"Popcorn, Soda . . . Murder?" Review

Brilliant game! The merits are obvious - some actual problem-solving skills are needed to complete the game (which is more than what could be said for a majority of games/gamebooks of the same genre IMHO), and it *is* possible to come to a wrong conclusion, which adds to the challenge.


Also, ironically, many of the deductions (such as the conclusion that the killer struck before 2:55) are made using the wrong assumptions, giving the game an authentic real-life feeling.

As for possible improvements, personally I would recommend starting the “sudden death” mode much earlier in the game.
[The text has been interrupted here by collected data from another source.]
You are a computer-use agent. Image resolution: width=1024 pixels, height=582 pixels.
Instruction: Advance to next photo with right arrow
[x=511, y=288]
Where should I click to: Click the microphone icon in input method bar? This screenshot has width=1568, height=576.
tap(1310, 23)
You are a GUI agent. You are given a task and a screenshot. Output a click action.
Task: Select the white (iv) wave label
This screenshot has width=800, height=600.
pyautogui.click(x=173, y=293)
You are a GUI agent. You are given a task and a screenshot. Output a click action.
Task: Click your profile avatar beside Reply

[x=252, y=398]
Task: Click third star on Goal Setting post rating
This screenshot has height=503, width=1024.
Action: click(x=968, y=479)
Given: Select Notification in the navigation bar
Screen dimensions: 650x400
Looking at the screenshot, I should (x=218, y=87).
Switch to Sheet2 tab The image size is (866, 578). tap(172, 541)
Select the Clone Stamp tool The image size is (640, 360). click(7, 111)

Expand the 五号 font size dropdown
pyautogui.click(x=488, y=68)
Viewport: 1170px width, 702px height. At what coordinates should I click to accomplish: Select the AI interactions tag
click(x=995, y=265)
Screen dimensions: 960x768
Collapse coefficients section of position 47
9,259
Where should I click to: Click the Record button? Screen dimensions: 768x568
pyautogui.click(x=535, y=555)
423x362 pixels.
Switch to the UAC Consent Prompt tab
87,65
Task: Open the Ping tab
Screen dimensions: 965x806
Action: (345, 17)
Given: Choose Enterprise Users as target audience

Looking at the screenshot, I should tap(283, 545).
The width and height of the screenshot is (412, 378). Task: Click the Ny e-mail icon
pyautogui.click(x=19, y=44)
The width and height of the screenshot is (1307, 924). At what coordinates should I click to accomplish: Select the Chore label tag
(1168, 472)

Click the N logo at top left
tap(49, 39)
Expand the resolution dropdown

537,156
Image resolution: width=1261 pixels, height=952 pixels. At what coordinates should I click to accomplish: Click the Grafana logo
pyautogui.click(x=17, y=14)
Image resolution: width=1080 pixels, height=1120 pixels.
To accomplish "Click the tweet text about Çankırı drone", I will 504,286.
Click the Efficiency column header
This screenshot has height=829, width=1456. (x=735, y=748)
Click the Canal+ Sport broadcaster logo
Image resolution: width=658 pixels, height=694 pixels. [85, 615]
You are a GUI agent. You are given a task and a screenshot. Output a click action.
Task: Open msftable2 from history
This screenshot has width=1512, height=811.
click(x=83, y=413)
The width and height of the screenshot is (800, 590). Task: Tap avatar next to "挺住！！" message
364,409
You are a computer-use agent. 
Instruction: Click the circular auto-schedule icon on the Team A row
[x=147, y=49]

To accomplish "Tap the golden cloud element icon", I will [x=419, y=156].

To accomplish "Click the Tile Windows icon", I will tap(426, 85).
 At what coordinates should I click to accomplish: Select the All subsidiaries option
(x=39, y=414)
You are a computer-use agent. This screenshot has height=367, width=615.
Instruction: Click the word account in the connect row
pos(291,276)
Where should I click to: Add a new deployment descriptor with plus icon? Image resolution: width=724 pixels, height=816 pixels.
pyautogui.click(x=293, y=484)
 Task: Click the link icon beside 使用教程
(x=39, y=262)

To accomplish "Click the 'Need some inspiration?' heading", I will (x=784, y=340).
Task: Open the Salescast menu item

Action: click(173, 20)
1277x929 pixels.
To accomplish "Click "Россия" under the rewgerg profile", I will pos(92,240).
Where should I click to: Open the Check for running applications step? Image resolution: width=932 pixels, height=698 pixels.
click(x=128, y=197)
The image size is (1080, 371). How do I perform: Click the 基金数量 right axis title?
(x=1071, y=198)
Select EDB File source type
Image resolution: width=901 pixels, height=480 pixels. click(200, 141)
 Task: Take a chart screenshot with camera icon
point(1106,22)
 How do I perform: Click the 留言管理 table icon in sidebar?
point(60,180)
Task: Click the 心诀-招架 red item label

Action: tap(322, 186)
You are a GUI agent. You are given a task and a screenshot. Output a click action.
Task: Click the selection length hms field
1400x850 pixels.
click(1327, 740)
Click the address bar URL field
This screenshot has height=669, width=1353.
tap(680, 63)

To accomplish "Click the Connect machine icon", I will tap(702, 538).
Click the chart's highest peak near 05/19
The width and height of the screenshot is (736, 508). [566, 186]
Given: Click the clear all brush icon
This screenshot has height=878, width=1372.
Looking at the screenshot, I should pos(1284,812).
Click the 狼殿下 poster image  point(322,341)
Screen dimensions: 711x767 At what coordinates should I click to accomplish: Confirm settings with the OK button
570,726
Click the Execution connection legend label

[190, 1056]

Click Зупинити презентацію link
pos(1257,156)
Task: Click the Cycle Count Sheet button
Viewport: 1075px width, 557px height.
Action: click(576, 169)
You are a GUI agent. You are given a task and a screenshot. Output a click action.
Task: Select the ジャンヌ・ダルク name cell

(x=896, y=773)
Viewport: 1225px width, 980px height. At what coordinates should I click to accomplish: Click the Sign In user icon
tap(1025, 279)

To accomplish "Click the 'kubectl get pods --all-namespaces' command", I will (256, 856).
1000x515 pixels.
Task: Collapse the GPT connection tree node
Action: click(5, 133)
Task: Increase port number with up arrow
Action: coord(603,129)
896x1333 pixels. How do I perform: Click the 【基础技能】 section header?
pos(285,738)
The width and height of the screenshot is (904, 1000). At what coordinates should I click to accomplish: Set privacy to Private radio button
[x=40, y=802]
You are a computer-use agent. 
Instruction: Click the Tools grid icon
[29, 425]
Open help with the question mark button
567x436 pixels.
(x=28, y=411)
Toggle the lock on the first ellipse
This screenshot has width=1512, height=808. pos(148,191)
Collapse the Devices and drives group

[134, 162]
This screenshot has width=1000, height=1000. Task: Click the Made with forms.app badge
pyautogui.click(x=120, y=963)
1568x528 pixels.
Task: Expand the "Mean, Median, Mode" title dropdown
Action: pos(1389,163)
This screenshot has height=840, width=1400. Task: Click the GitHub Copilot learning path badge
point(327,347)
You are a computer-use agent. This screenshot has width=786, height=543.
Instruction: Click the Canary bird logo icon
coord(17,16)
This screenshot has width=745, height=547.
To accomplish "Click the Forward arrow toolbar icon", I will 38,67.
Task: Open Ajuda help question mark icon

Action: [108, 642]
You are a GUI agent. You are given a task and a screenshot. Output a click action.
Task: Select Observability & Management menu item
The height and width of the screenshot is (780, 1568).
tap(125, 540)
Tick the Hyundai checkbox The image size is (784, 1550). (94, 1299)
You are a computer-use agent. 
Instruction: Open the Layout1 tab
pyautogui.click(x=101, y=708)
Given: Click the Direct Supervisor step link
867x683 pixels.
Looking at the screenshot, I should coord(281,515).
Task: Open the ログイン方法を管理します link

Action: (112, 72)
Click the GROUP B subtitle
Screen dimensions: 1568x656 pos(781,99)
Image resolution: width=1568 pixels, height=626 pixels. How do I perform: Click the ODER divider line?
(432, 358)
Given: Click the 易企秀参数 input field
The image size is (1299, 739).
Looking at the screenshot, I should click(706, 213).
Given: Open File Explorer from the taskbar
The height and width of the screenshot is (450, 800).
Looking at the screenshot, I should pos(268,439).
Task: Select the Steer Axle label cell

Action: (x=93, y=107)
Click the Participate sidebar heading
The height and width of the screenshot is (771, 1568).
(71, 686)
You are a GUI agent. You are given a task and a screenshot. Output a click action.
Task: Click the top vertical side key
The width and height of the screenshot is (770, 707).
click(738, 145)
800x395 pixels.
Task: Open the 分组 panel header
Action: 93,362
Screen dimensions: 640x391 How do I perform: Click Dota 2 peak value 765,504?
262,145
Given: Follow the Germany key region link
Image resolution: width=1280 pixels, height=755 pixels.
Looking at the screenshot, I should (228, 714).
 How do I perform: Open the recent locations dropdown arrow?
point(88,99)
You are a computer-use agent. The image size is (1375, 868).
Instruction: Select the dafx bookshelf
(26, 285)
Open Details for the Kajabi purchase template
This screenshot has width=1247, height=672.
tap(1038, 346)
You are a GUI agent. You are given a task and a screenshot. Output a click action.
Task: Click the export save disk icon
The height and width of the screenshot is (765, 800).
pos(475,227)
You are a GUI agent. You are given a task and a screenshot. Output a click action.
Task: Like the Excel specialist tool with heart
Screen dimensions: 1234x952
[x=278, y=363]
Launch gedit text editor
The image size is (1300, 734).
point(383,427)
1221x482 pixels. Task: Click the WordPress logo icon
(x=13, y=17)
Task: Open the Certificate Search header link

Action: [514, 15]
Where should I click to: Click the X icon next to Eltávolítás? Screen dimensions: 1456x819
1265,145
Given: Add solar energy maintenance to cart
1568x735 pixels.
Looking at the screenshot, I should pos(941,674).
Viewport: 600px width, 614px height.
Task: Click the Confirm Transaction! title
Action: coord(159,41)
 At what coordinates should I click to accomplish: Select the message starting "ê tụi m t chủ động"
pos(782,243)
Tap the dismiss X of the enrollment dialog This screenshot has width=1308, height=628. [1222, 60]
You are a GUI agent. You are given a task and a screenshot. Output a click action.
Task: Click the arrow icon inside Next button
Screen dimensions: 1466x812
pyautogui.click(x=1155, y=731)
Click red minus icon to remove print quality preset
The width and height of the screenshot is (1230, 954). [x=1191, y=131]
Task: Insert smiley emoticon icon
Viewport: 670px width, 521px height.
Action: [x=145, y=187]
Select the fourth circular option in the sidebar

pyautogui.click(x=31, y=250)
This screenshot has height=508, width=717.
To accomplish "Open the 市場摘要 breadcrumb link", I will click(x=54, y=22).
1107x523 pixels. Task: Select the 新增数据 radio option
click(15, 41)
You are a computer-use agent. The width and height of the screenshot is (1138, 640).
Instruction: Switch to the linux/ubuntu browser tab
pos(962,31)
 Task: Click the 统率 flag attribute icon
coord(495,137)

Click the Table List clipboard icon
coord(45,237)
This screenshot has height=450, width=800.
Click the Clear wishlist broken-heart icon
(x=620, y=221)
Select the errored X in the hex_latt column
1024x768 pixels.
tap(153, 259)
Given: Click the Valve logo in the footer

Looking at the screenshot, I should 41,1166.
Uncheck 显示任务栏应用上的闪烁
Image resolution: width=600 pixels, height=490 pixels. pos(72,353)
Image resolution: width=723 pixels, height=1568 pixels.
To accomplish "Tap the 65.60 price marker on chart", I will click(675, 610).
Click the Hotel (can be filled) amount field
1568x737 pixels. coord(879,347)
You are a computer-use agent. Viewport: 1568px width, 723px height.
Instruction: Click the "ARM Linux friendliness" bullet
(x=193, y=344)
Calling the police officer a suspect or prematurely announcing the incident a suicide, for instance, is something which should definitely end the game IMO.

There is a slight detail the author may have overlooked: when Alan is first accused of murder, he produces a piece of glass which has both his and Louis’ fingerprints on it, also mentioning that there is more in the washroom garbage. The piece of glass used to stab Serge did not have Alan’s fingerprints. If the incident was a suicide as Alan described, this could not be the case. That was how I initially deduced that Alan was lying, not any of the options given, which was confusing. Of course, this is only a minor detail that doesn’t affect the quality of the game.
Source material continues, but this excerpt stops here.